La puerta maciza del colegio, fundado en 1826, estaba cerrada cuando Edgar llegó por primera vez. La entrada a clases era a las 7 de la mañana, pero él y sus compañeros estaban retrasados. El director, Óscar Arévalo, caminó lentamente hacia ellos, su voz firme y molesta regañando a los estudiantes por el retraso.

Edgar recuerda que se sentía intimidado por la autoridad del director y que la disciplina personal era esencial para él. A pesar de sus malas notas en algunas asignaturas, Edgar se esforzó cada día para mejorar y aprender. Fue gracias a los profesores que lo exigieron más que aprendió a valorar el esfuerzo y la dedicación.
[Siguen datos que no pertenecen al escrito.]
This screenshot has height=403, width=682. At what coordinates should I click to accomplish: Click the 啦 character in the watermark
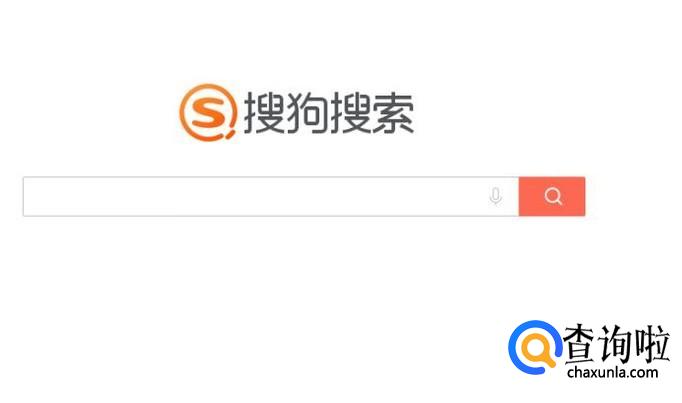click(652, 343)
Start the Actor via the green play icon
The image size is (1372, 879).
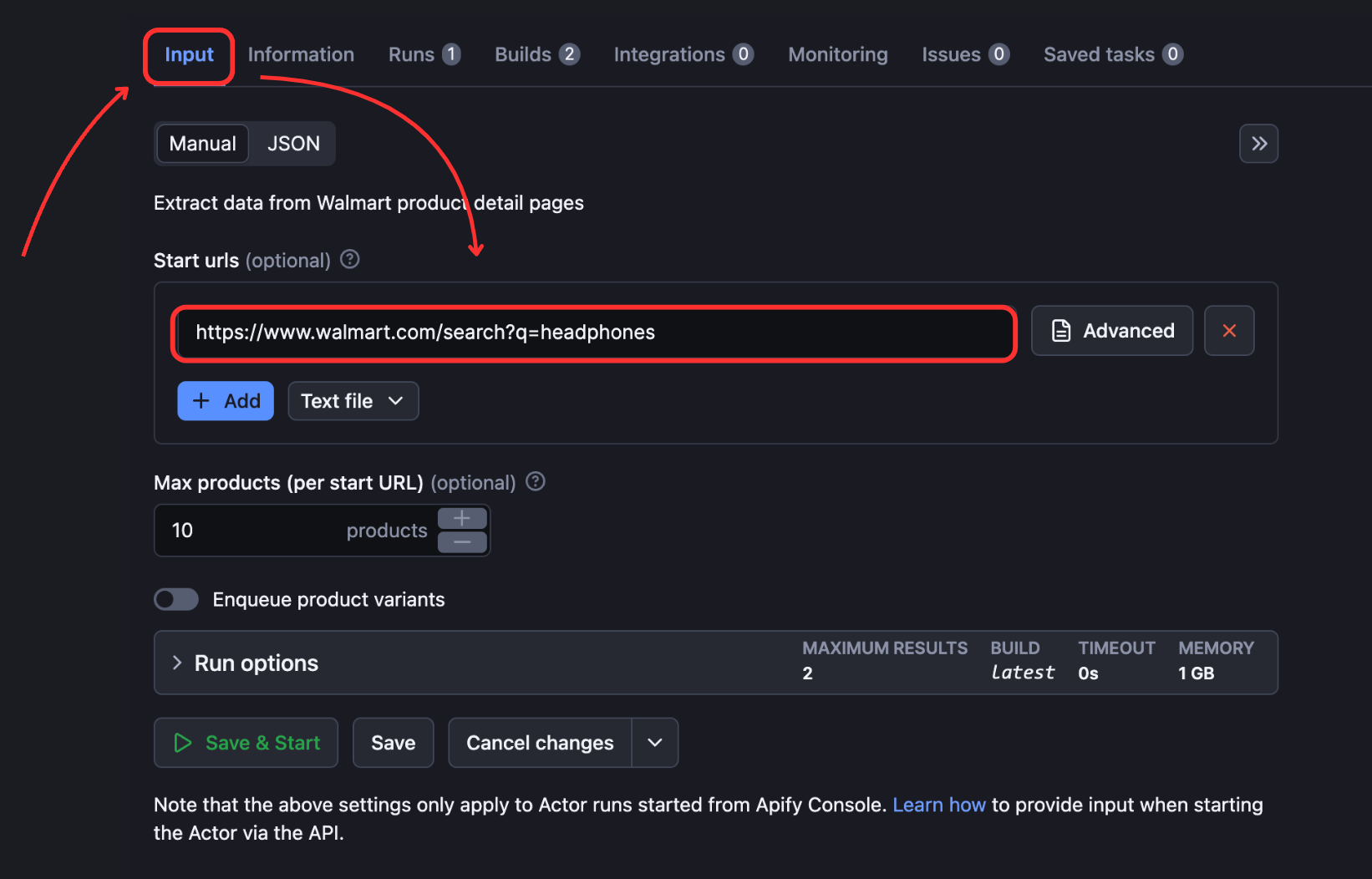[x=183, y=742]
A través de la geografía, historia y filosofía, Edgar descubrió el mundo y su lugar en él. Su profesor de geografía, Serafín Antequera, le hizo viajar por diferentes partes del mundo a través de mapas y postales. La profesora Teresa de Gordillo lo llevó a través de la historia, explorando la crueldad humana y el dogmatismo religioso.

Edgar también se recordaba de su expulsión de la clase de religión después de cuestionar los dogmas y creencias. Esto lo llevó a preguntarse sobre el sentido de la vida y la existencia. Sin embargo, participando en manifestaciones en contra del gobierno y en desfiles cívicos, Edgar se comprometió con Bolivia y su tricolor.

Finalmente, Edgar se graduó en noviembre de 1969 junto a sus 30 compañeros. Agradece al director, cuerpo docente y compañeros por ser la base para su resiliencia y capacidad para superar los obstáculos.

**Análisis de riesgo**

La experiencia del primer día de clases en el Colegio Nacional Sucre puede servir como ejemplo de cómo la autoridad y la disciplina pueden influir en el desarrollo personal y profesional. Sin embargo, también es importante reconocer que la libertad de expresión y el pensamiento crítico son fundamentales para el crecimiento y el progreso.

En este sentido, es crucial educar a los estudiantes sobre la importancia de la tolerancia, el respeto y la convivencia pacífica. Además, es fundamental fomentar el pensamiento crítico y la curiosidad en los estudiantes, permitiéndoles explorar diferentes perspectivas y creencias.

En conclusión, el primer día de clases en el Colegio Nacional Sucre puede ser visto como un momento clave en la formación personal y profesional de Edgar Valdez Carrizo. A través de su experiencia, podemos aprender valiosas lecciones sobre la importancia de la disciplina, el pensamiento crítico y la resiliencia para superar los obstáculos.